Conservative treatment can be successful in improving most forms of incontinence. Surgery is effective in incontinence, if conservative measures do not work, but there is a late failure rate for all types of surgery

Simple general measures

  • reducing caffeine intake
  • reducing what you drink
  • losing weight
  • pelvic floor exercises
  • avoid taking drugs which cause more urine to be produced (e.g diuretics)
  • stop smoking.
  • simple pads to catch the leakage may be sufficient for some patients

If surgery is not appropriate: -

  • inserting a catheter into the bladder
  • intermittent self catheterization may resolve the incontinence

Non-surgical treatment for Stress incontinence

  • Weight loss - may reduce the incontinence to manageable levels without any further treatment
  • Physiotherapy - combined with electrical stimulation or the use of vaginal cones can improve many patients with stress incontinence
  • Estrogen supplements - may help women with incontinence due to post-menopausal tissue atrophy
  • Drugs - some new medications can help women with stress incontinence

Surgical treatment for Stress Incontinence

  • Peri-urethral injections - using collagen or artificial materials
  • Bladder neck suspension - realigning the bladder neck and urethra
  • Sling procedures - using natural or synthetic materials to lift up the bladder neck
  • Artificial urinary sphincter - implanting a controllable valve mechanism around the urethra or bladder neck
  • Diversion of urine into a conduit will cure incontinence but should be regarded as a last resort when all other measures have failed

Non-surgical treatment of Urge incontinence

  • Drugs - designed to inhibit uncontrolled bladder contractions
  • Behavioral modification/biofeedback
  • Hypnosis
  • Acupuncture

Surgery

  • Treat the underlying cause - e.g. prostate obstruction, bladder tumor, bladder stone or urethral stricture
  • Stretching of the bladder- by overfilling with fluid at the time of telescopic inspection under general anesthetic
  • Bladder Botox injections- by injecting into the bladder wall using a telescope under local or general anesthetic
  • Sacral neuromodulation - implantation of a stimulator & electrodes into the nerves which supply the bladder
  • Augmentation cystoplasty - enlargement of the bladder using a segment of bowel
  • Diversion of urine into a conduit should be regarded as a last resort when all other measures have failed.

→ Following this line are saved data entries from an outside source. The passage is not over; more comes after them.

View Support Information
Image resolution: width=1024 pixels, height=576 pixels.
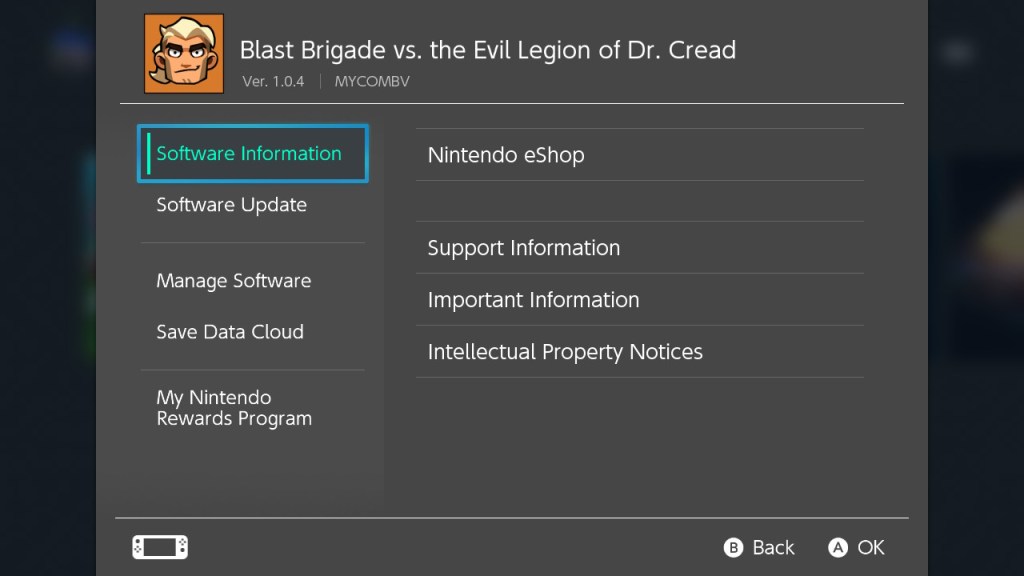pyautogui.click(x=524, y=248)
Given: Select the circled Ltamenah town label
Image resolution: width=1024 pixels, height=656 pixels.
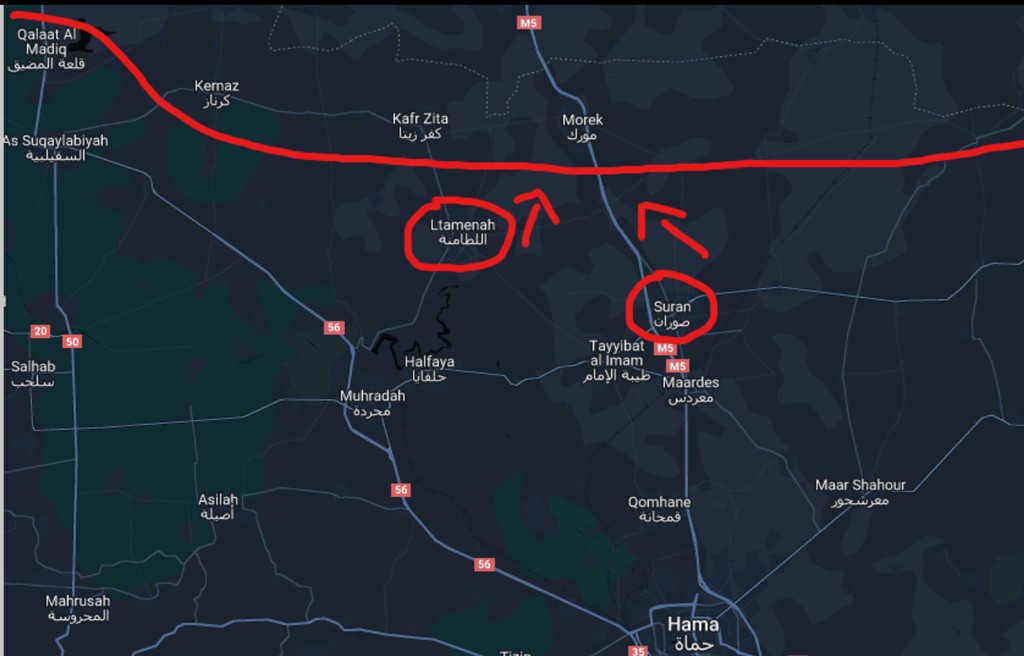Looking at the screenshot, I should point(462,232).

Treating Overflow incontinence

If the underlying cause of the overflow incontinence can be clearly identified, it should be treated. Men with chronic retention of urine may benefit from TURP but, if surgery is not appropriate, a simple urethral catheter can be inserted into the bladder or self-catheterization started.

Permanent urethral catheterization in women with overflow incontinence can cause significant problems with bladder neck erosion and catheters falling out; intermittent self-catheterization is normally better for women.

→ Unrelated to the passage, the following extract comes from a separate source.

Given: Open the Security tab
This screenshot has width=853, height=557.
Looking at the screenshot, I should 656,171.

Treating Continuous Incontinence

If there is a fistula causing continuous incontinence, this can be repaired surgically but a urethral catheter or intermittent self-catheterization may be preferred if surgery is not appropriate.

Treating Post-micturition dribble

The vast majority of men with post-micturition dribble have no underlying problem apart from a failure of the normal "milk-back" mechanism after passing urine. Simple massaging of the urethra towards the tip of the penis, to expel the last remaining drops of urine, can reduce troublesome dribbling. If an underlying cause is identified on ultrasound scanning (e.g. urethral stricture or diverticulum), telescopic surgery may be advised, although this does not always eliminate the dribbling completely.